State v. Gandy (Dec. 1, 2006)
-
http://www.sconet.state.oh.us/rod/newpdf/1/2006/2006-ohio-6282.pdf
- To establish whether a defendant was prejudiced by standing trial in
jail clothing, the issue is whether the defendant was compelled to wear such
attire; the failure to raise an objection to being tried in jail clothing
negates the requisite compulsion necessary to establish prejudice. When
ample evidence of guilt was presented at trial, and the trial court gave an
appropriate limiting instruction to the jury, the defendant was not
prejudiced by standing trial in jail clothing, and counsel was not
ineffective for allowing the defendant to wear such clothing.
- U.S. Sixth Circuit Court of Appeals: Ohio Cases
-
- USA v. Caver (Dec. 4, 2006) (Appeal from N.D. Ohio)
-
http://www.ca6.uscourts.gov/opinions.pdf/06a0452p-06.pdf
- "Operation Snow Removal," an investigation into drug crimes in the
city of Cleveland, Ohio, led to the indictment of 15 alleged conspirators on
December 17, 2003. Many of the alleged conspirators pleaded guilty;
Defendants Caver, Abdullah, and Cloud (collectively "Defendants") did not.
They proceeded to trial, and were found guilty of conspiracy to possess
crack cocaine and possession of crack cocaine with the intent to distribute.
On September 27, 2004, Defendants Caver and Abdullah were sentenced to life
without release; Defendant Cloud was sentenced to 30 years imprisonment.
Defendants filed a timely notice of appeal. On appeal, Defendants, either
collectively or individually, argue that their convictions should be
overturned because (1) the evidence was insufficient to support a
conspiracy; (2) there was a prejudicial variance between the indictment and
the proof at trial; (3) the district court improperly denied Defendant
Caver's motion for a severance; (4) the district court made erroneous
evidentiary rulings; (5) the district court improperly refused to grant a
mistrial in response to improper outbursts by government witnesses; (6) the
district court gave erroneous jury instructions; (7) Defendants' sentences
are unconstitutional or unreasonable under Booker;2 and (8) Defendant Cloud
was denied effective assistance of counsel. For the reasons stated below, we
AFFIRM Defendants' convictions and sentences.
- U.S. Sixth Circuit Court of Appeals: Other States Cases
-
- Lyell v. Renico (Dec. 1, 2006) (Appeal from E.D. Mich.)
-
http://www.ca6.uscourts.gov/opinions.pdf/06a0450p-06.pdf
- A jury convicted Earl Ray Lyell of assault with intent to commit
murder, Mich. Comp. Laws § 750.83, and a judge sentenced him to thirty to
sixty years in prison as an habitual offender, Mich. Comp. Laws § 28.1083.

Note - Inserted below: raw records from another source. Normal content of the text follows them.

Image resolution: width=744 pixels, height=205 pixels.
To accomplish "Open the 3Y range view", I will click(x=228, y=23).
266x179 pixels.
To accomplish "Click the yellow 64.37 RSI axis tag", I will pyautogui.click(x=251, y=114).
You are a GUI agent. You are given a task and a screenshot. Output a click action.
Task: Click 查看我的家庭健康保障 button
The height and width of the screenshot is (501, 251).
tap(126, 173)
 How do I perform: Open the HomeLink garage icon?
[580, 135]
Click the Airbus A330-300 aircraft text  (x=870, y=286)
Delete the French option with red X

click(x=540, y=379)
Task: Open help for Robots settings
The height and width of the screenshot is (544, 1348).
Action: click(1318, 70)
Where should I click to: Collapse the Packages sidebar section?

He now petitions for a writ of habeas corpus, claiming that the trial court
(1) coerced the jury into reaching a guilty verdict by improperly polling
the jury and (2) exhibited bias and partiality that denied him a fair trial.
Although we reject Lyell's claim that the jury polling violated his
constitutional rights, we agree that the trial judge's conduct violated his
due-process right to a fair trial. We reverse and conditionally grant the
writ.
Patel v. Gonzales (Dec. 4, 2006) (State of Tennessee Agency )
-
http://www.ca6.uscourts.gov/opinions.pdf/06a0451p-06.pdf
- Petitioner Arvindbhai Hargovandas Patel ("Patel") seeks review of
the Board of Immigration Appeal's ("BIA") decision denying Patel asylum and
voluntary departure under the Immigration and Nationality Act ("INA"). For
the following reasons, we DENY Patel's petition with respect to his asylum
claim, and REMAND his voluntary departure claim for a ruling by the BIA on
whether Patel is entitled to voluntary departure.